* [Source text]
※ ※ ※

Almost paralyzed by fears…by the unknown…by dark thoughts that came to mind “I am not ready!” and “This is not how it suppose to be!”
Cheated…
I felt cheated by what I thought was a normal birth experience. How my son entered this world was entirely not what I imagined it would be. It is not like what my pregnancy book told me it would be! I felt robbed of what motherhood meant.
There was no contraction…
The only pain was the pain of my freshly put-together incisions.
Pain coming from the hospital’s big loud breast pump machine forcing my milk to come out because one of the nurses told me, “Listen, Mama, you must pump now if you plan to breastfeed your baby or else your body will think your baby died and your milk will never come.”
I sat there alone on the hospital bed, pumping alone as my ex-husband was in the NICU – sent by me – to ensure our baby was ok. With the back of the bed turned upright, I pumped and sobbed silently from the pain of trying to get those precious colostrums out and the pain in my heart.
I was angry…
Holding my son in my arms took me three long damn days. Three days!
He was ok but had some problems breathing from being born four weeks early, and he spent a week in the hospital.

※ ※ ※

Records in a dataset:
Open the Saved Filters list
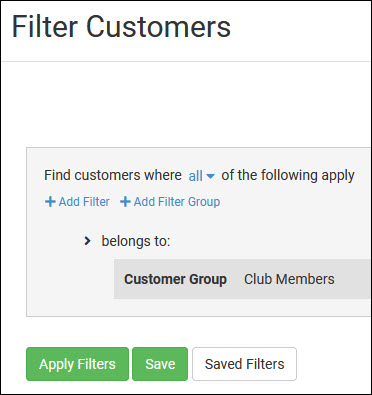The image size is (372, 395). point(244,364)
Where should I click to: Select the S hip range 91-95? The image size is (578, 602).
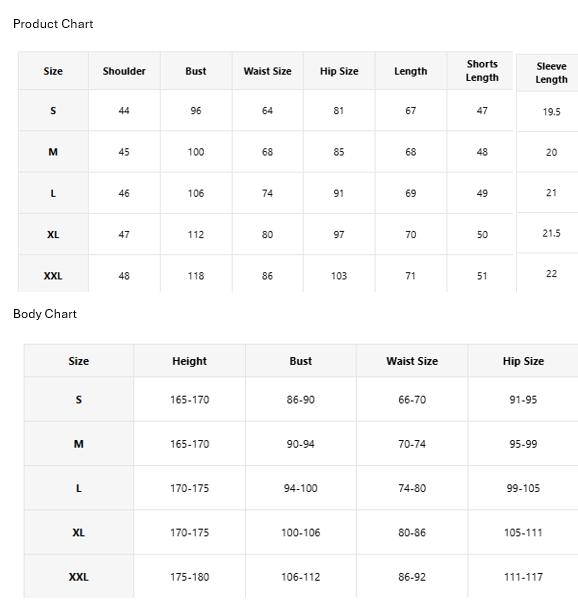pos(523,400)
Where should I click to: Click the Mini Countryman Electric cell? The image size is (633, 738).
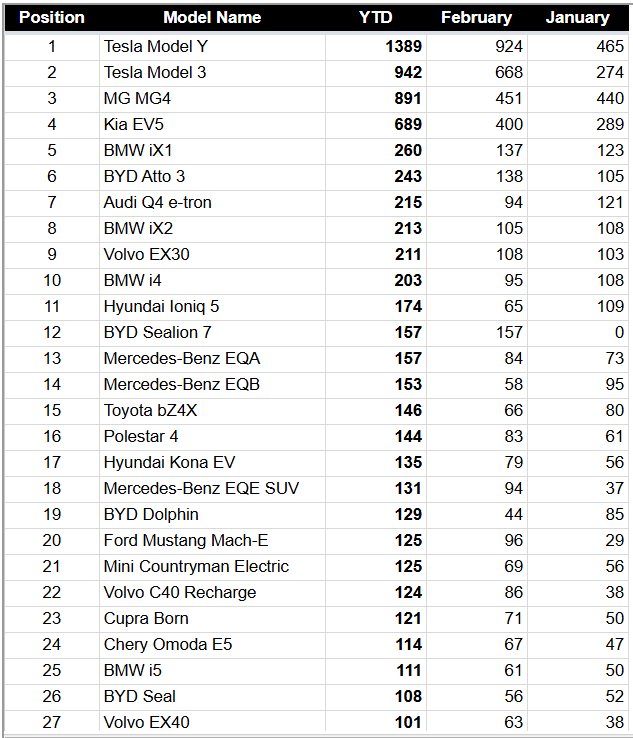coord(196,566)
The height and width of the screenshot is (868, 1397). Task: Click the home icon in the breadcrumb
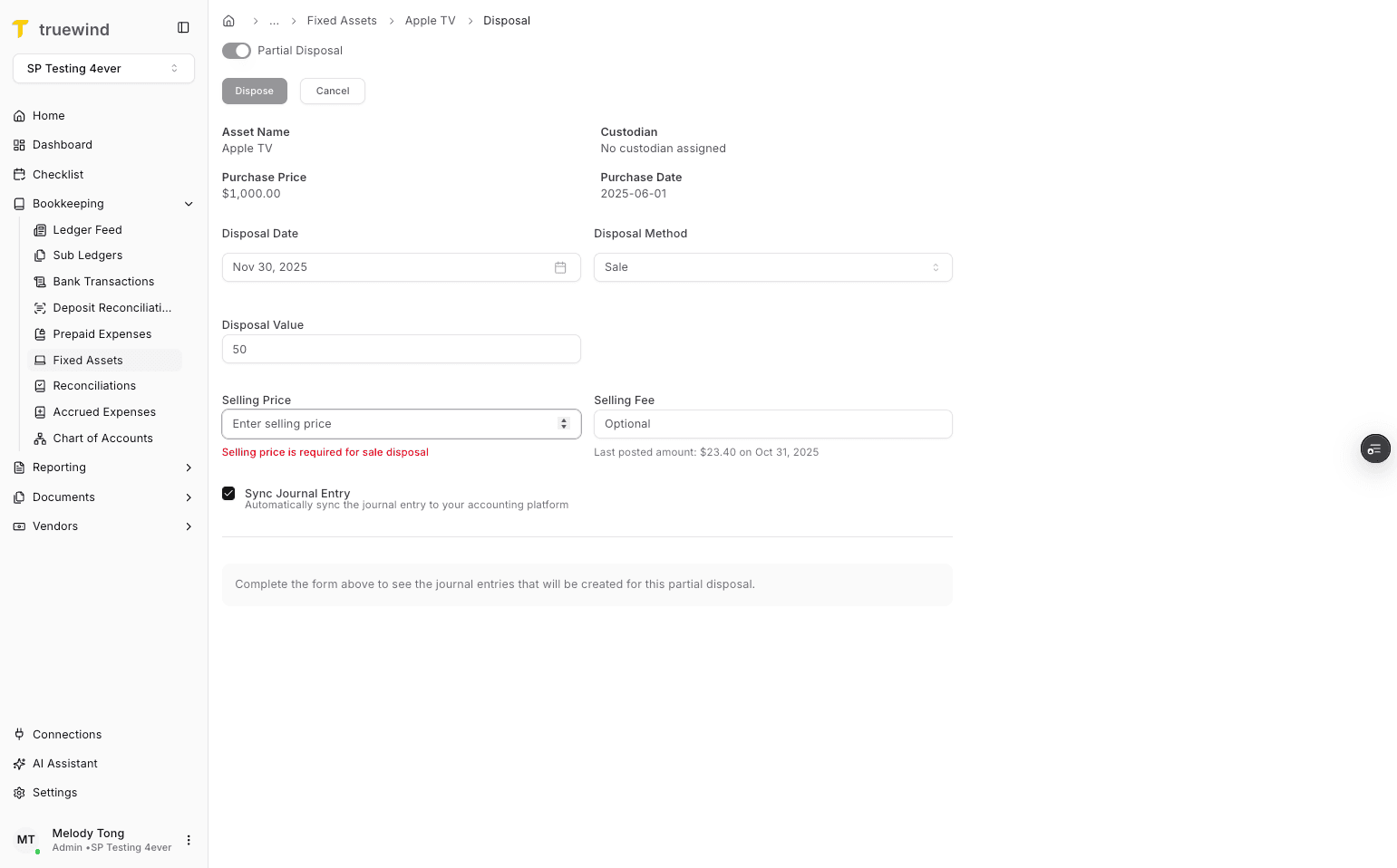228,20
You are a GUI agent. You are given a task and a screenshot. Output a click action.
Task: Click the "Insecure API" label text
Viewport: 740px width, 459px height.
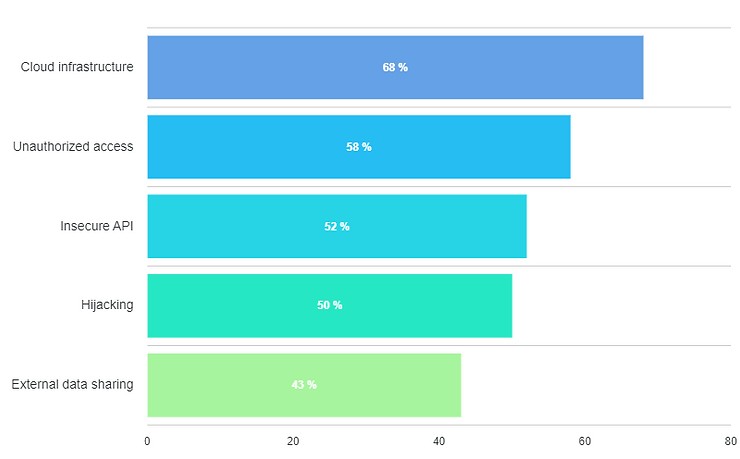click(x=97, y=226)
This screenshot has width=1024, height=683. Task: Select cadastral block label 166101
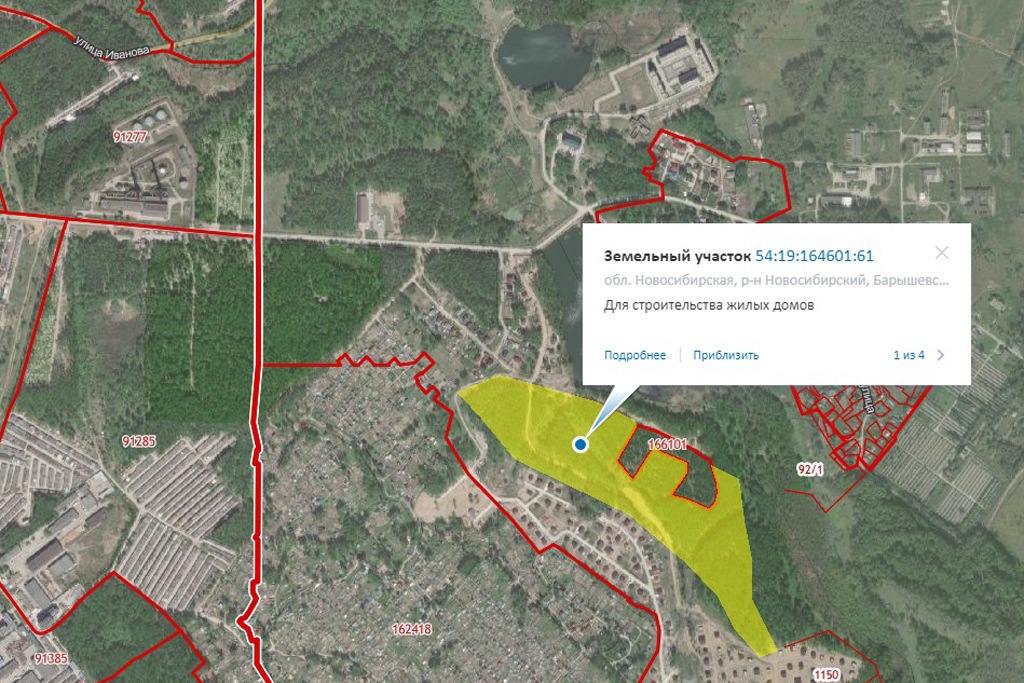(667, 443)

※ ※ ※

* [Aim of the task]
Output the stretch of the birth story from "I sat there" through "in my heart.", word for word. The records were drawn from a separate source.

* [Problem solution]
I sat there alone on the hospital bed, pumping alone as my ex-husband was in the NICU – sent by me – to ensure our baby was ok. With the back of the bed turned upright, I pumped and sobbed silently from the pain of trying to get those precious colostrums out and the pain in my heart.